- _Data provided_
☆ ☆ ☆

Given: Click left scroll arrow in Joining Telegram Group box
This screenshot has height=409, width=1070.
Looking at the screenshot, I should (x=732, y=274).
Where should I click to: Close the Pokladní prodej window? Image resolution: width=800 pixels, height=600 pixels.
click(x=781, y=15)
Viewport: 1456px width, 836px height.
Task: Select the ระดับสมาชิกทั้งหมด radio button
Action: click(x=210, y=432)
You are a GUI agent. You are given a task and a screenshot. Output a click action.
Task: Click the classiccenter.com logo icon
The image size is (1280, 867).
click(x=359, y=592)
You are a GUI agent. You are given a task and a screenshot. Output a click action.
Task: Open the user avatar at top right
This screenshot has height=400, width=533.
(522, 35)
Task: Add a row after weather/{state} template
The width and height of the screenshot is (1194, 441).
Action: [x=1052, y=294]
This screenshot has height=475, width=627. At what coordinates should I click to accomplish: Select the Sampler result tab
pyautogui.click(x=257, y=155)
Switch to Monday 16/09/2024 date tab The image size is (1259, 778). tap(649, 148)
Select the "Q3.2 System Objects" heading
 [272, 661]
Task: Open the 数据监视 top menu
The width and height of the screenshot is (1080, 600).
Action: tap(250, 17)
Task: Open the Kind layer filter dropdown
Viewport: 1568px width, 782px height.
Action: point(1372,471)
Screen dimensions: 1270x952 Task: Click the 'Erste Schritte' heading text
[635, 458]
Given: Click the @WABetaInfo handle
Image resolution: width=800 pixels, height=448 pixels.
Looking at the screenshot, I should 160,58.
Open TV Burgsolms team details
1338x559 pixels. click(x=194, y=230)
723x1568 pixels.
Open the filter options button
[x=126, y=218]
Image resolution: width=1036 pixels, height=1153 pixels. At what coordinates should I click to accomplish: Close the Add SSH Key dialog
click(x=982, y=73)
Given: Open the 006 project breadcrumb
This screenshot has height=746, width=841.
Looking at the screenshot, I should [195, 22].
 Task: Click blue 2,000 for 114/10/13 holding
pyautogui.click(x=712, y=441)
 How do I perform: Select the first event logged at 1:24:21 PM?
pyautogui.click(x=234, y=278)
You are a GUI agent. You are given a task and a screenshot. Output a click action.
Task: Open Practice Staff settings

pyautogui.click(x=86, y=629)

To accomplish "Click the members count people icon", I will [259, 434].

☆ ☆ ☆

- _Assigned task_
All entries given above should be transcribed exactly, with none omitted.

- _Solution to this exercise_
Given: Click left scroll arrow in Joining Telegram Group box
This screenshot has height=409, width=1070.
Looking at the screenshot, I should (x=732, y=274).
Where should I click to: Close the Pokladní prodej window? Image resolution: width=800 pixels, height=600 pixels.
click(x=781, y=15)
Viewport: 1456px width, 836px height.
Task: Select the ระดับสมาชิกทั้งหมด radio button
Action: click(x=210, y=432)
You are a GUI agent. You are given a task and a screenshot. Output a click action.
Task: Click the classiccenter.com logo icon
The image size is (1280, 867).
click(x=359, y=592)
You are a GUI agent. You are given a task and a screenshot. Output a click action.
Task: Open the user avatar at top right
This screenshot has height=400, width=533.
(522, 35)
Task: Add a row after weather/{state} template
The width and height of the screenshot is (1194, 441).
Action: [x=1052, y=294]
This screenshot has height=475, width=627. At what coordinates should I click to accomplish: Select the Sampler result tab
pyautogui.click(x=257, y=155)
Switch to Monday 16/09/2024 date tab The image size is (1259, 778). tap(649, 148)
Select the "Q3.2 System Objects" heading
 [272, 661]
Task: Open the 数据监视 top menu
The width and height of the screenshot is (1080, 600).
Action: tap(250, 17)
Task: Open the Kind layer filter dropdown
Viewport: 1568px width, 782px height.
Action: point(1372,471)
Screen dimensions: 1270x952 Task: Click the 'Erste Schritte' heading text
[635, 458]
Given: Click the @WABetaInfo handle
Image resolution: width=800 pixels, height=448 pixels.
Looking at the screenshot, I should 160,58.
Open TV Burgsolms team details
1338x559 pixels. click(x=194, y=230)
723x1568 pixels.
Open the filter options button
[x=126, y=218]
Image resolution: width=1036 pixels, height=1153 pixels. At what coordinates should I click to accomplish: Close the Add SSH Key dialog
click(x=982, y=73)
Given: Open the 006 project breadcrumb
This screenshot has height=746, width=841.
Looking at the screenshot, I should [195, 22].
 Task: Click blue 2,000 for 114/10/13 holding
pyautogui.click(x=712, y=441)
 How do I perform: Select the first event logged at 1:24:21 PM?
pyautogui.click(x=234, y=278)
You are a GUI agent. You are given a task and a screenshot. Output a click action.
Task: Open Practice Staff settings

pyautogui.click(x=86, y=629)

To accomplish "Click the members count people icon", I will [259, 434].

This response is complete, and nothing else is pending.